Aquel cántico causaba un hondo dolor al caballero, pero se recreaba en el sufrimiento, porque, después de todo, era infinitamente mejor que el vacío que presidía su ingrata existencia en las demás ocasiones. Hoy, sin embargo, en lugar de escuchar la tonada de costumbre, prestaba oídos a otra voz, la del viento que, ululando entre los aleros de la fortaleza, transportaba reminiscencias de un pasado lejano. En primera persona, la brisa pasó revista a los momentos cumbres de su vida real, tanto los felices como los desdichados.
«Una vez, hace ya mucho tiempo, fui un respetable Caballero de Solamnia. Entonces lo tenía todo: apostura, encanto, arrojo y una esposa rica, aunque no hermosa. Mis seguidores me profesaban respeto y fidelidad y los demás me envidiaban. Sentían celos de mi fortuna, de mi condición privilegiada como amo de Dargaard.
»En la primavera anterior al Cataclismo, abandoné mi amurallado hogar y, con un nutrido séquito, cabalgué hacia Palanthas. El motivo de mi viaje era que se había convocado un consejo y se requería mi presencia. Tal fue, al menos, mi excusa oficial, pues lo cierto era que poco me importaban las reuniones, los conciliábulos sobre cuestiones insignificantes, que se prolongarían hasta lo impensable si lo que había de debatirse era alguna modificación en el Código y la Medida de nuestra hermandad. Lo que, en realidad, me atraía era la abundancia de bebida, la atmósfera de camaradería que solía haber en tales acontecimientos y las fabulosas narraciones de batallas y aventuras de mis compañeros. Aquello sí merecía la pena.
»Avanzamos sin prisas, tomándonos el tiempo necesario y prevaleciendo en nuestras jornadas el buen humor, los cánticos y las chanzas. Pernoctábamos en posadas o donde podíamos, al raso si aquéllas estaban llenas o el crepúsculo nos sorprendía en un despoblado. La temperatura era benigna. Disfrutábamos de una espléndida primavera aquel año. El sol nos calentaba de día y la refrescante brisa nocturna relajaba nuestros cuerpos. Yo acababa de cumplir treinta y dos años.

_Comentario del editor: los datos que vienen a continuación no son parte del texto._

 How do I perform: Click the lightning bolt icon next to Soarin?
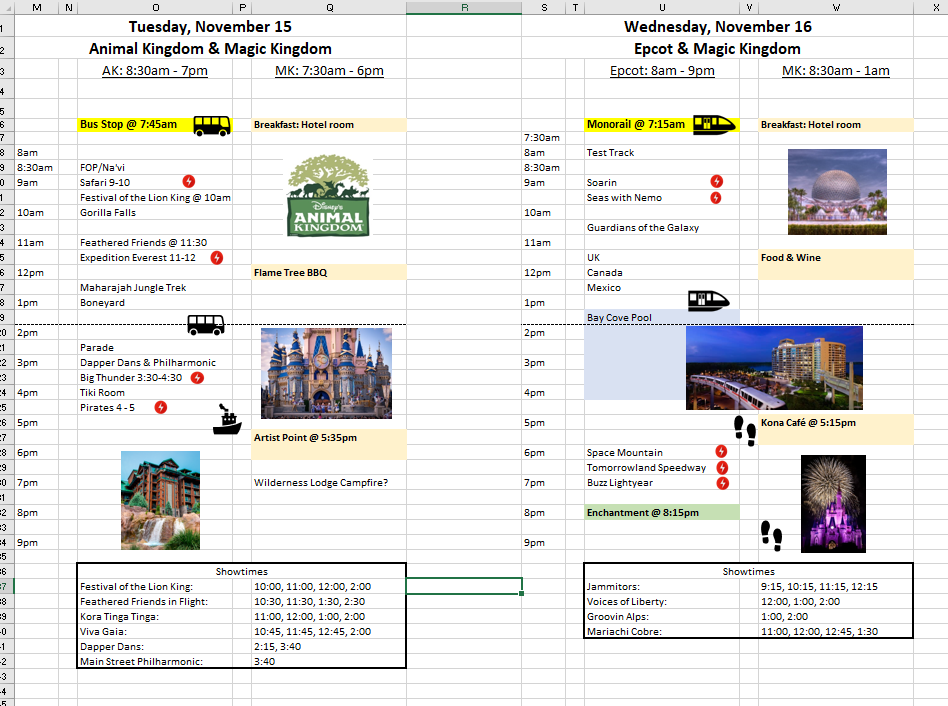point(716,181)
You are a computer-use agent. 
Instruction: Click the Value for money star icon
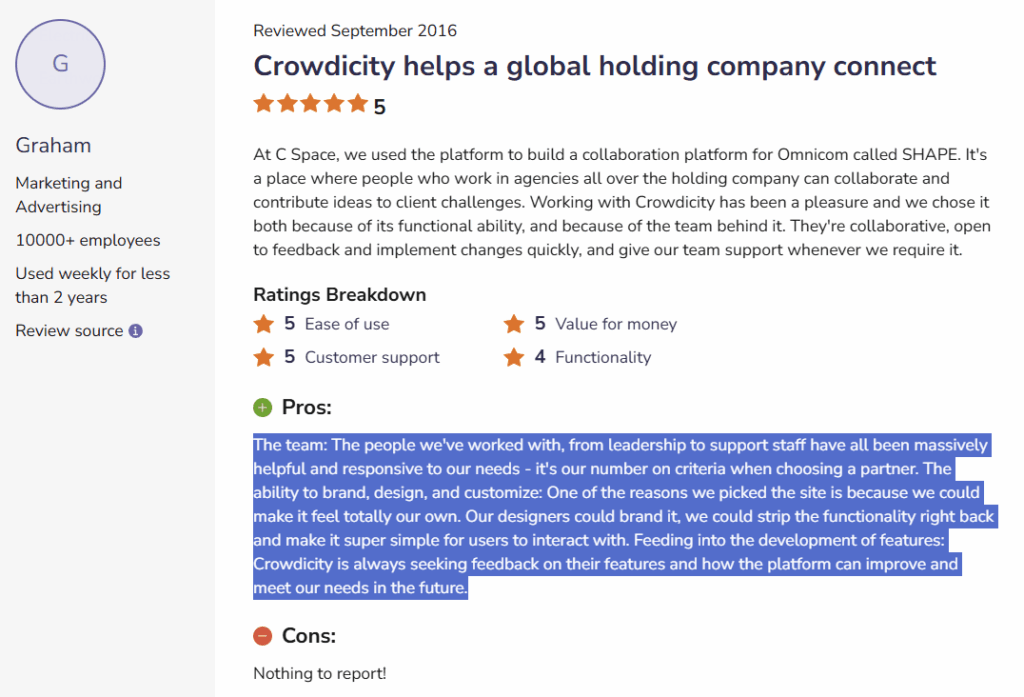pyautogui.click(x=514, y=324)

En mi vida reinaba un perfecto equilibrio y, a decir verdad, no recuerdo haber disfrutado de otra época más venturosa.
»Una noche, maldita sea por siempre la luna de plata que la alumbraba, estábamos acampados en un lugar agreste cuando, de pronto, un grito rasgó la penumbra y nos despertó de nuestro sueño. Era una mujer. Sucedieron a este primero una retahíla de alaridos también femeninos, entremezclados con los toscos reniegos de unos ogros.
»Blandiendo nuestras armas, nos enzarzamos en una cruenta lucha contra los agresores y obtuvimos la victoria sin dificultad, ya que se trataba de una cuadrilla de ladrones nómadas. La mayoría se dio a la fuga al vernos. Pero el cabecilla, más bravío o más ebrio que el resto, defendió a ultranza su botín. Personalmente, no pude reprochárselo: había capturado a una adorable doncella elfa. Su belleza se adivinaba radiante en el claro de luna y el pánico no hacía sino realzar su poderoso embrujo. Desafié a su aprehensor en combate singular, salí triunfador y me concedí la recompensa —¡dulce y amarga recompensa!— de llevar en volandas a la desmayada muchacha junto a sus compañeras.